Stored items from a collection:
────────────────

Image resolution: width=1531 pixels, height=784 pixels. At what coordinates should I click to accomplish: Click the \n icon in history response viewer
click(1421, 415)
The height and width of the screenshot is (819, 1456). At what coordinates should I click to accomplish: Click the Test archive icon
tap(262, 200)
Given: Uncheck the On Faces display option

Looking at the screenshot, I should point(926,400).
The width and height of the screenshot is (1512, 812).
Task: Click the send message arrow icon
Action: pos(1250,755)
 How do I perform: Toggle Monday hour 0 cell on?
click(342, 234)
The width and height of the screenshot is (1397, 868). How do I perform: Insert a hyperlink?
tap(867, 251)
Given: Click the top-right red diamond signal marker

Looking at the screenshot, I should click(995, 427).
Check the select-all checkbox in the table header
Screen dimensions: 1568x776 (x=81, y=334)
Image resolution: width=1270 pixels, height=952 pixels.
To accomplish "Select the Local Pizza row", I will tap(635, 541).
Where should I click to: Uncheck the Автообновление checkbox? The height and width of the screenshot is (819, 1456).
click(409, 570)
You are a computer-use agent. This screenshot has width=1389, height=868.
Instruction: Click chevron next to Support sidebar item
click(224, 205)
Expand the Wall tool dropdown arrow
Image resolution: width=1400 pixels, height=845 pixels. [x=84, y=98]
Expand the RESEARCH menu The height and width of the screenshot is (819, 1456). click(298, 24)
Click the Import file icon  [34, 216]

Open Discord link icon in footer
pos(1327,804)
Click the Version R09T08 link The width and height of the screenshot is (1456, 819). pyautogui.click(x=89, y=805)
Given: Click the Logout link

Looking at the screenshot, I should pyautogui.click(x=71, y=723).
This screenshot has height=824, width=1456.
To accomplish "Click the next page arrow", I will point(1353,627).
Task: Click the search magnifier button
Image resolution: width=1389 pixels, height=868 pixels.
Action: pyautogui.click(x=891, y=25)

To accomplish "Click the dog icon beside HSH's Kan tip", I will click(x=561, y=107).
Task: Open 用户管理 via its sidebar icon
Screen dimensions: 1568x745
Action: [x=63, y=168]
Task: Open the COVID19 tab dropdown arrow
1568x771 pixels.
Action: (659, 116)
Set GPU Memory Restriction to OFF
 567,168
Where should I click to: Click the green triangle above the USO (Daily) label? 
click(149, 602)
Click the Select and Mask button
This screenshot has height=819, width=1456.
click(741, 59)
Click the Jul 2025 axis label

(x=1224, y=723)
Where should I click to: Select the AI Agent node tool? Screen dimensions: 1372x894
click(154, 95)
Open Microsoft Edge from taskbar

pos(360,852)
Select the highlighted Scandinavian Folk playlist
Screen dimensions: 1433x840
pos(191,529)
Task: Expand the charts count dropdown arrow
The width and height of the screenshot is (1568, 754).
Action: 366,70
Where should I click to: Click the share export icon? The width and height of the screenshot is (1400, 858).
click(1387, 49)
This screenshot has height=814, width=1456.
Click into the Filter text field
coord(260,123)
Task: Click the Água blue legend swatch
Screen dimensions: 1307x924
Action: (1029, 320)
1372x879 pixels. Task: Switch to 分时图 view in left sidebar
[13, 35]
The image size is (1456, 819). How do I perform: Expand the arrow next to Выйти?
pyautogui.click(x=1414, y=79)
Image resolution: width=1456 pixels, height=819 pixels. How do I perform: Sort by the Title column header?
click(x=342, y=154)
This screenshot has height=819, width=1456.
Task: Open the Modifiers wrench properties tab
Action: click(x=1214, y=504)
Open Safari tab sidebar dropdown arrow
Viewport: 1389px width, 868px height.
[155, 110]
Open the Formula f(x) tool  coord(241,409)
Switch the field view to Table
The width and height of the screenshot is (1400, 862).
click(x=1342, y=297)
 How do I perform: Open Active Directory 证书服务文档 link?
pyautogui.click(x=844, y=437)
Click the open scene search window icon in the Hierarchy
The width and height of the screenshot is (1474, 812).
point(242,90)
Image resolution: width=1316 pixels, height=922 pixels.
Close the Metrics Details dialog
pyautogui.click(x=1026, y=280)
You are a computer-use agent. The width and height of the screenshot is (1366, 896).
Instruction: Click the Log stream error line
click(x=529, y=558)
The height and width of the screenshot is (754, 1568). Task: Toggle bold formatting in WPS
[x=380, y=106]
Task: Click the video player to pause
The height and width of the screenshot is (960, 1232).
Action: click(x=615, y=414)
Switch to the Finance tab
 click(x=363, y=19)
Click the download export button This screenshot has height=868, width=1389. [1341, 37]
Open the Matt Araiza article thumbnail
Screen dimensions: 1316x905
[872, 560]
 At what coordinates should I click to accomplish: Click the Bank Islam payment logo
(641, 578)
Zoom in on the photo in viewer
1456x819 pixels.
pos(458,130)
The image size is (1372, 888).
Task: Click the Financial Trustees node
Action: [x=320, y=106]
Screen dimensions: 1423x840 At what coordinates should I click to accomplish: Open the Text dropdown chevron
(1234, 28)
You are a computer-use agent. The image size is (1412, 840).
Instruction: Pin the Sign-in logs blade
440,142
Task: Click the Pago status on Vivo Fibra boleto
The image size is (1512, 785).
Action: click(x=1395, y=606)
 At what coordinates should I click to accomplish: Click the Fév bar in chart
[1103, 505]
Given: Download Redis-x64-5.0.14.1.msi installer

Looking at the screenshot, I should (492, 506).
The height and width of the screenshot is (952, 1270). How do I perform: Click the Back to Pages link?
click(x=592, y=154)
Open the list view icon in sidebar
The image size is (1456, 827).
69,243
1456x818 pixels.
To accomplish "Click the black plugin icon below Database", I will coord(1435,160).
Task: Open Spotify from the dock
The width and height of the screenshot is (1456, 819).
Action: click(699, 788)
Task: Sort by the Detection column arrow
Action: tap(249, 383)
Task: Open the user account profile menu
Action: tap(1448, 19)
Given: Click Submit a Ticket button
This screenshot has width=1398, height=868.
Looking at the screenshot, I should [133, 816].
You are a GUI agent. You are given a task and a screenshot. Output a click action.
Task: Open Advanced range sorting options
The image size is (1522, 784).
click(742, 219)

────────────────

(WORK INSTRUCTION)
Check each line above for the word "will", and copy the lines where it appears.

(RESPONSE FOR THIS EXERCISE)
To accomplish "Select the Local Pizza row", I will tap(635, 541).
To accomplish "Click the next page arrow", I will point(1353,627).
To accomplish "Click the dog icon beside HSH's Kan tip", I will click(x=561, y=107).
To accomplish "Click the black plugin icon below Database", I will coord(1435,160).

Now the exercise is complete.